Problem statement:
Copy the items below verbatim, starting at the line that contains "Describe the element" and continuing through the last item, with both ends included. Leave the pictures out of your answer.

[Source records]
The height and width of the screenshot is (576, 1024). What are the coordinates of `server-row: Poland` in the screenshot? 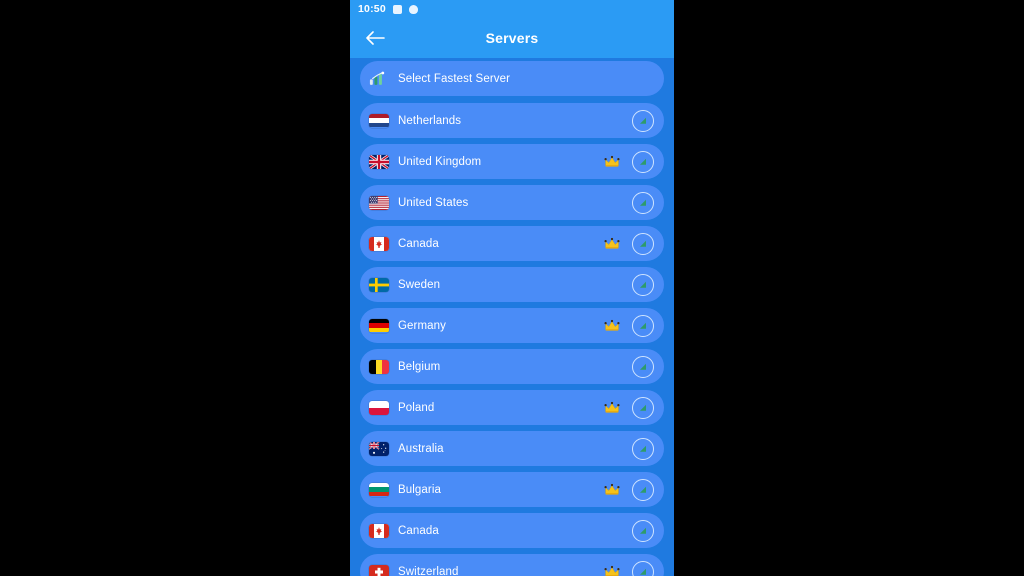 It's located at (512, 408).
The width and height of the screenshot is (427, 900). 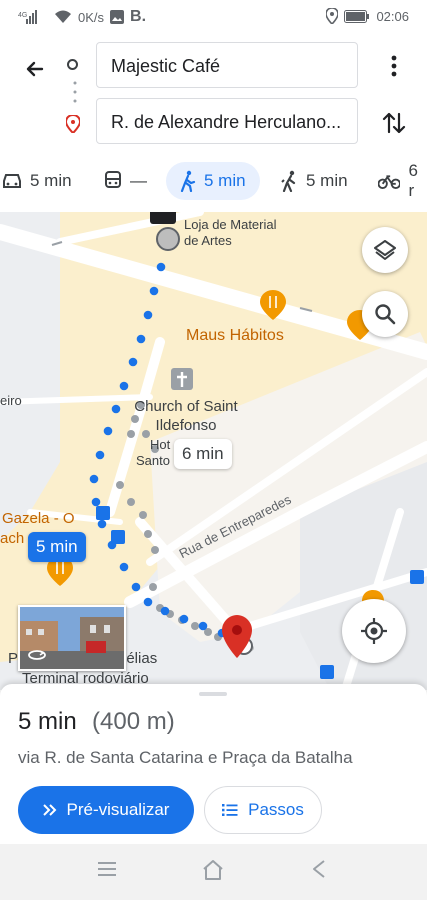 What do you see at coordinates (402, 180) in the screenshot?
I see `mode-bike: 6 r` at bounding box center [402, 180].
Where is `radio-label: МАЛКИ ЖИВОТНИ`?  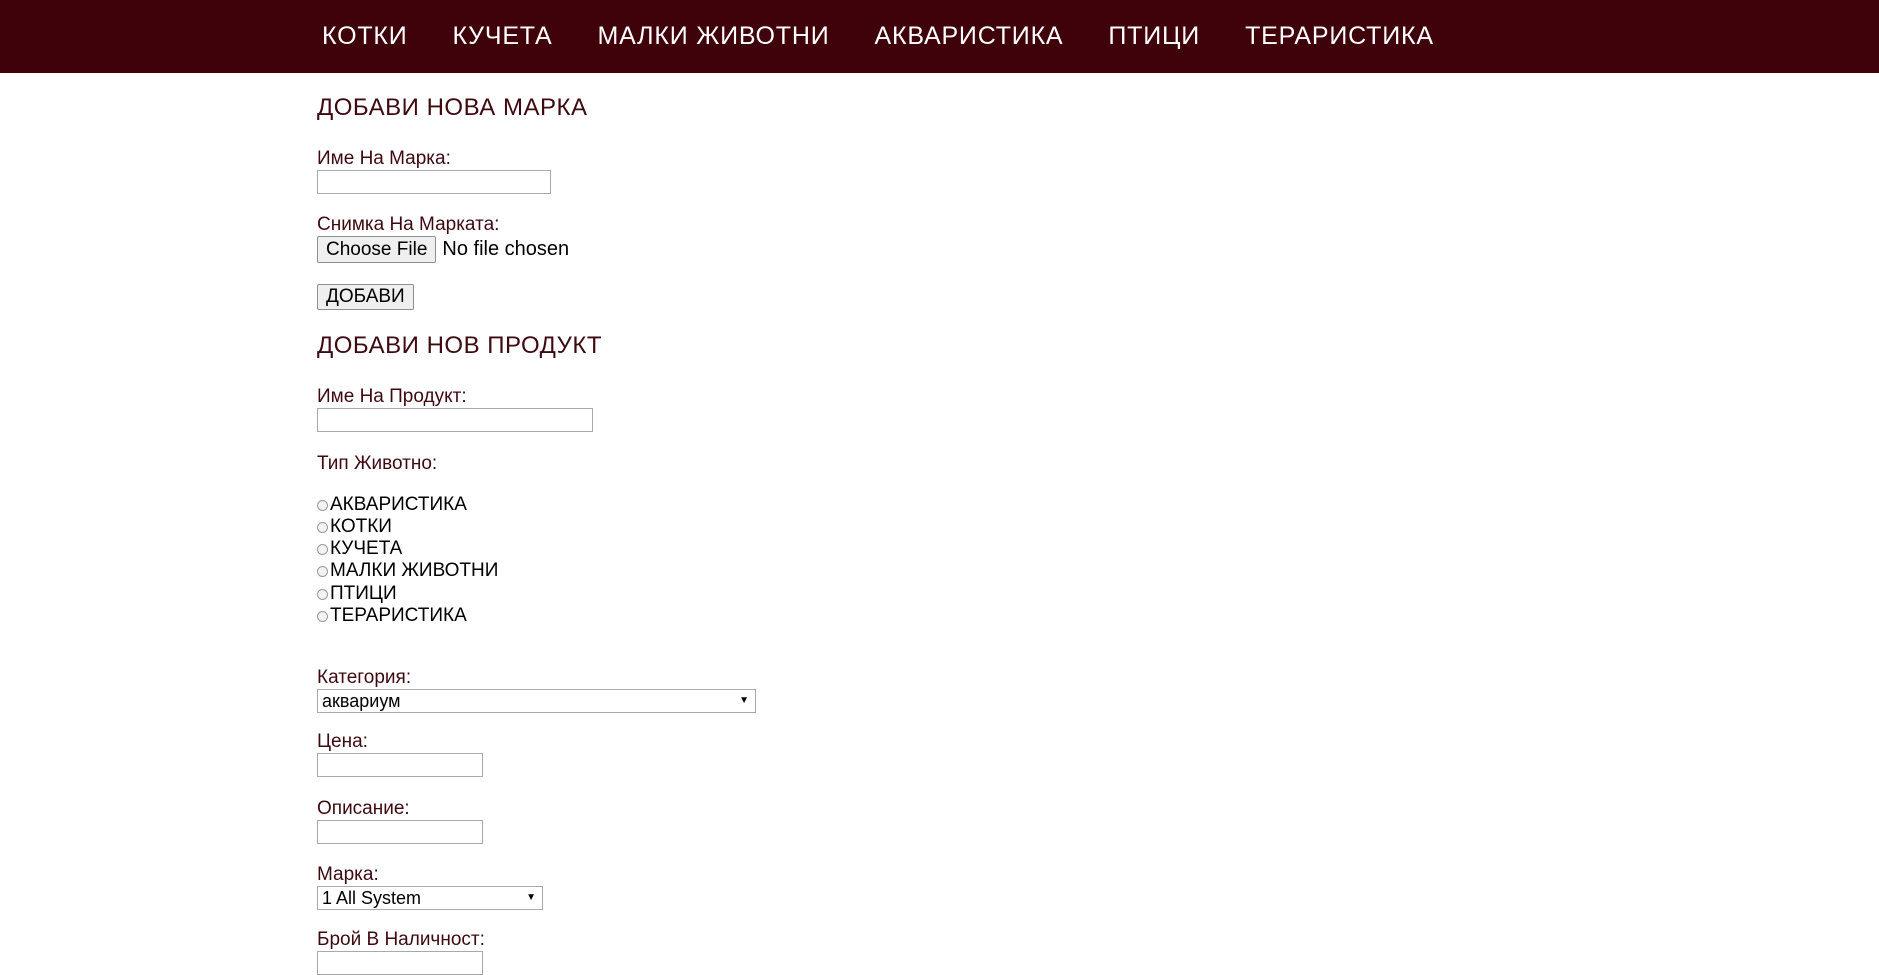
radio-label: МАЛКИ ЖИВОТНИ is located at coordinates (414, 570).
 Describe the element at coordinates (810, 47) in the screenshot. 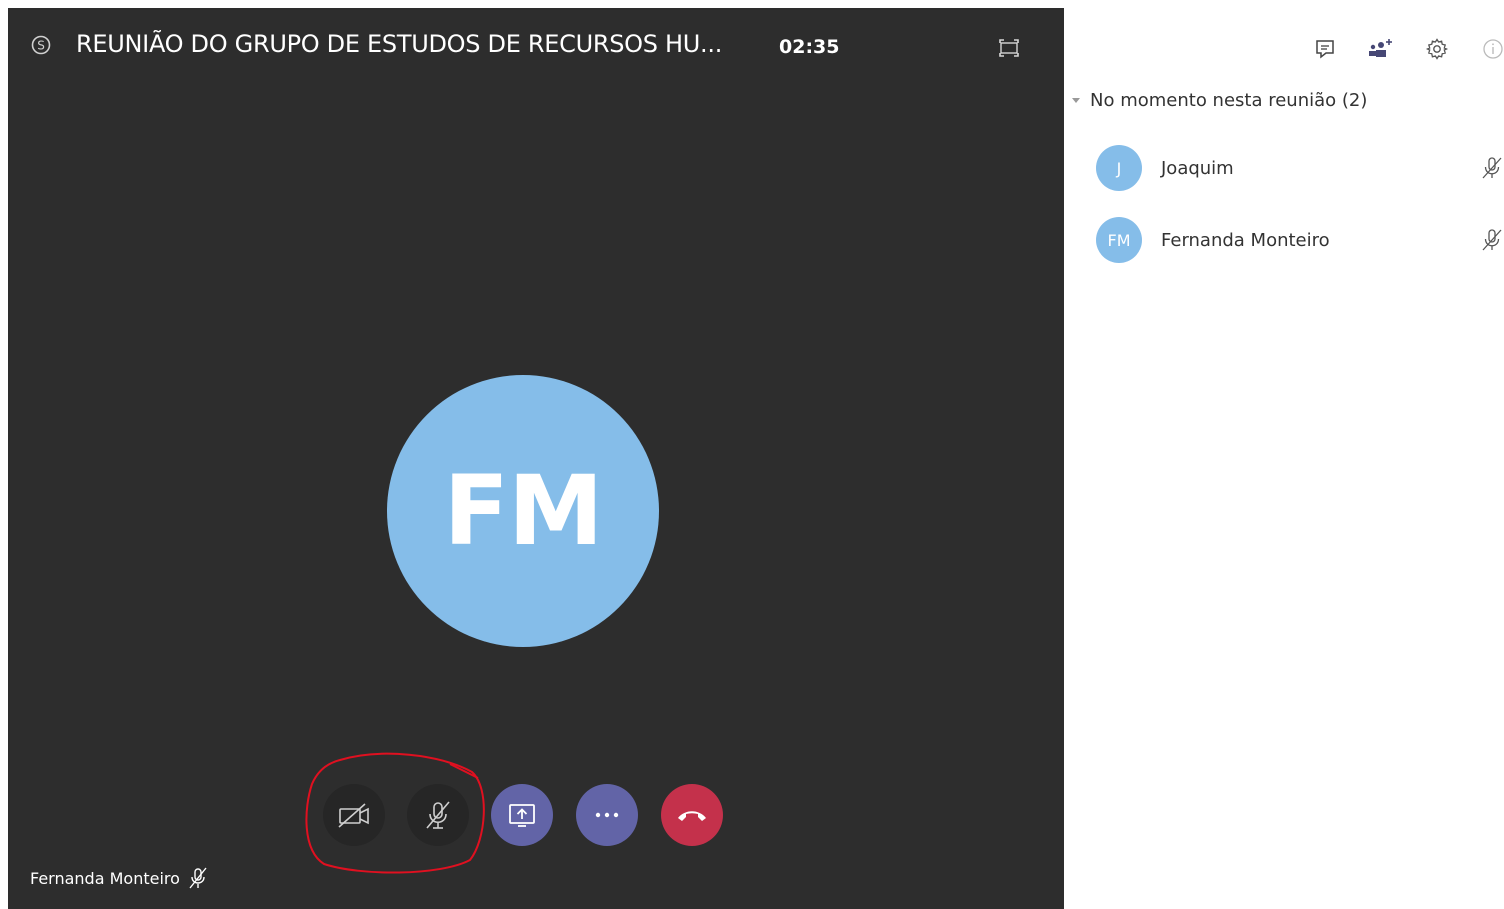

I see `call-timer: 02:35` at that location.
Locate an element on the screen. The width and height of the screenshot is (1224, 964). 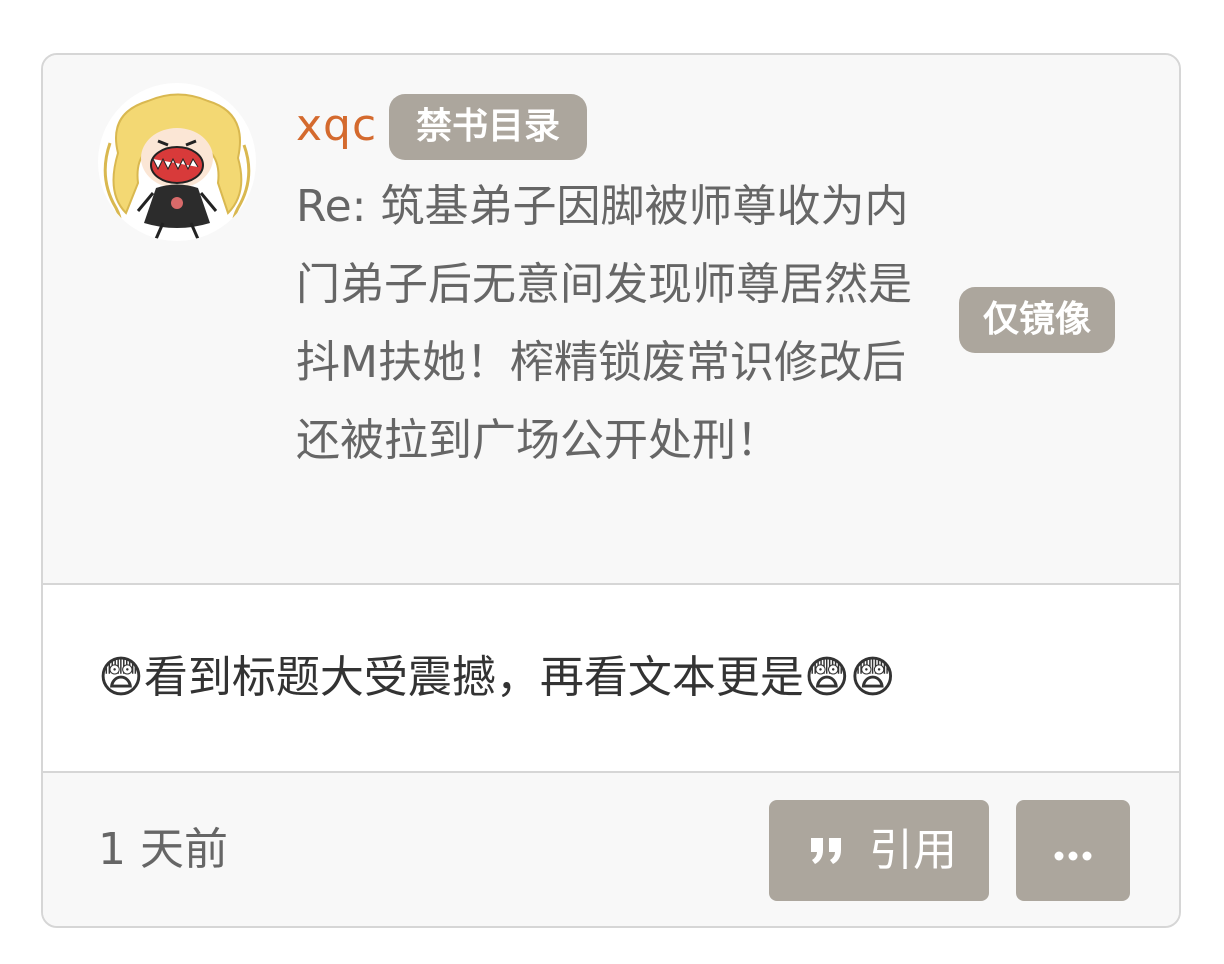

Response:
 Describe the element at coordinates (810, 47) in the screenshot. 

I see `call-timer: 02:35` at that location.
Locate an element on the screen. The width and height of the screenshot is (1224, 964). 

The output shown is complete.